(Dataset entries)
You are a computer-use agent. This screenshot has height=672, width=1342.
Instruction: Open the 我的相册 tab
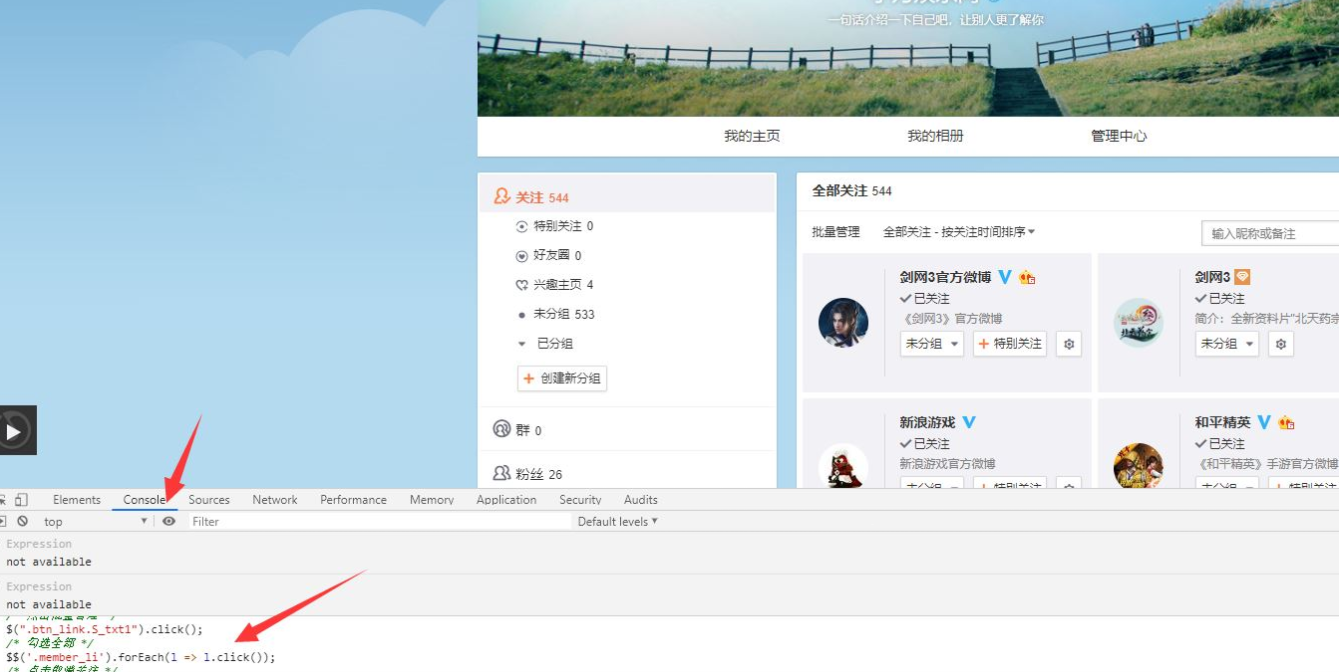point(935,136)
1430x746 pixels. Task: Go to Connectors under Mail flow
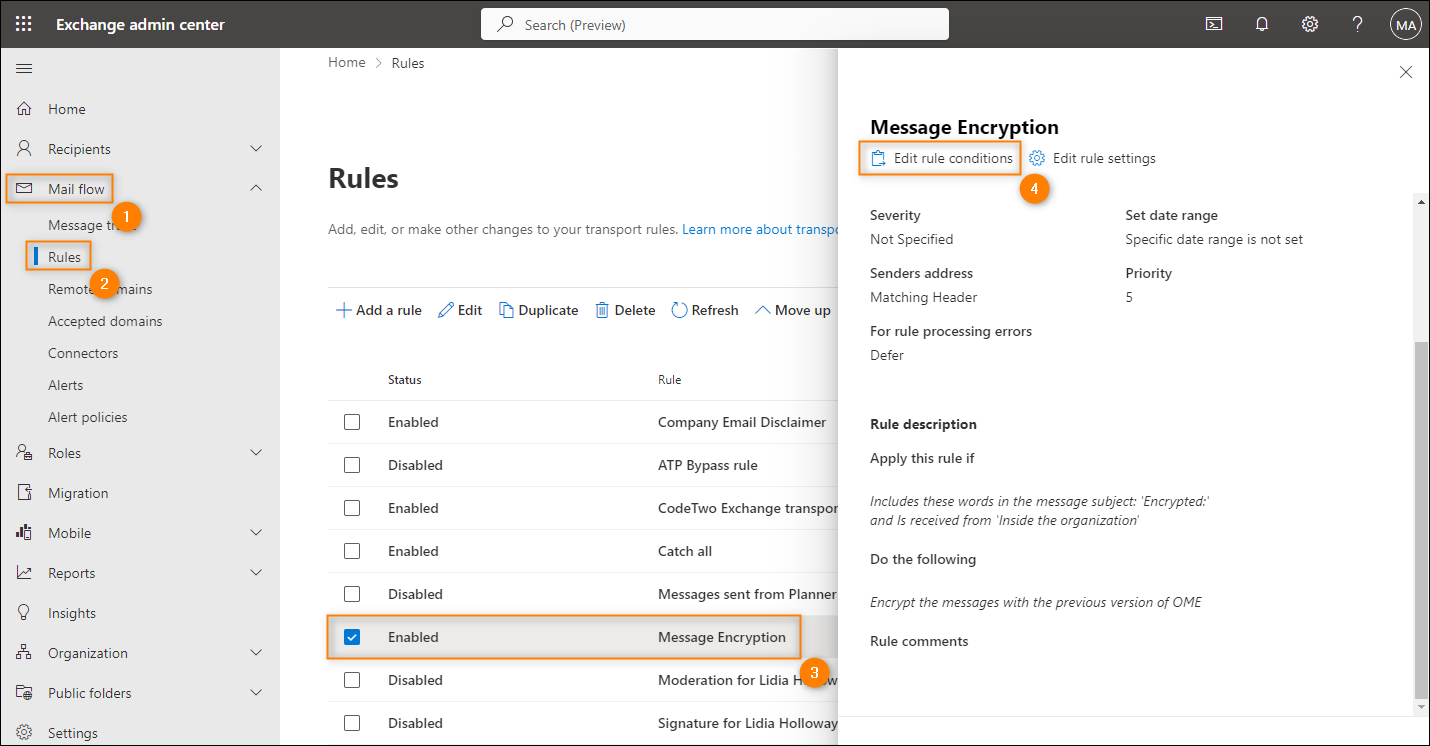[83, 352]
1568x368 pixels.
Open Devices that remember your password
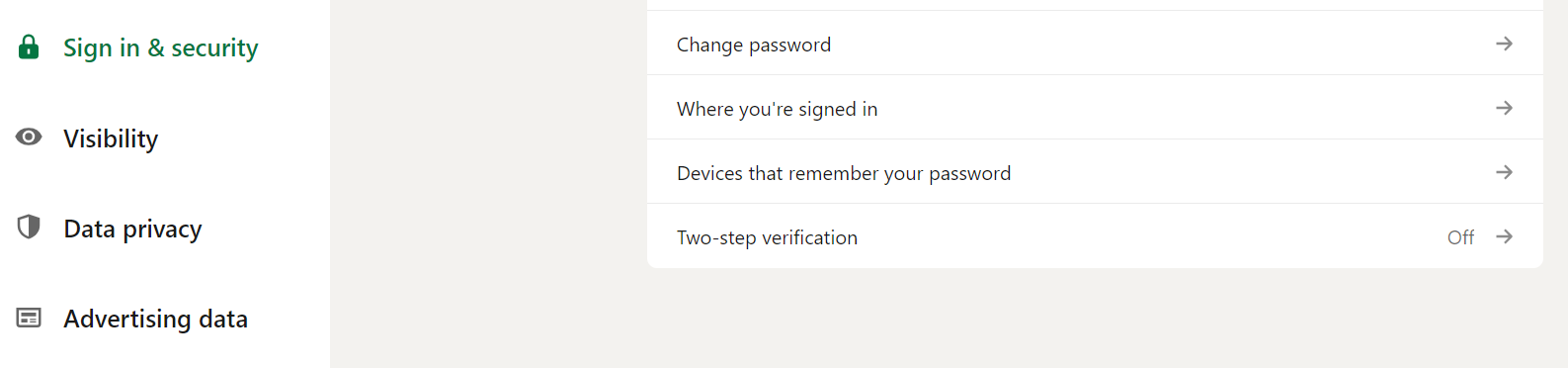pyautogui.click(x=1095, y=172)
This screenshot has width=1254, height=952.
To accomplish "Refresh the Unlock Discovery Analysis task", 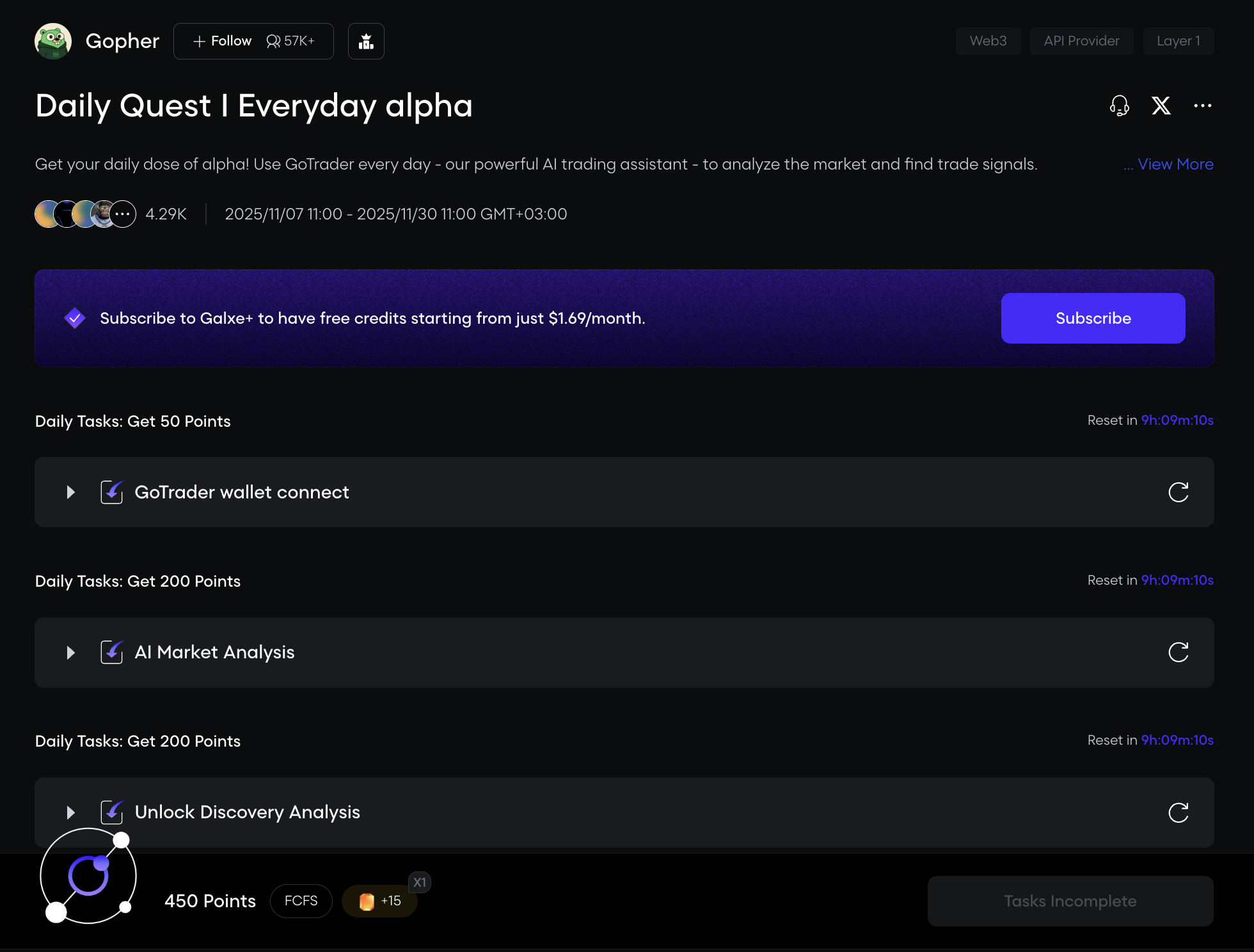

Required action: From the first line to the last, output the records exactly without pictures.

Answer to this task:
You are a computer-use agent. This screenshot has height=672, width=1342.
Instruction: Open the 我的相册 tab
point(935,136)
1430x746 pixels. Task: Go to Connectors under Mail flow
[83, 352]
1568x368 pixels.
Open Devices that remember your password
pyautogui.click(x=1095, y=172)
This screenshot has width=1254, height=952.
To accomplish "Refresh the Unlock Discovery Analysis task", 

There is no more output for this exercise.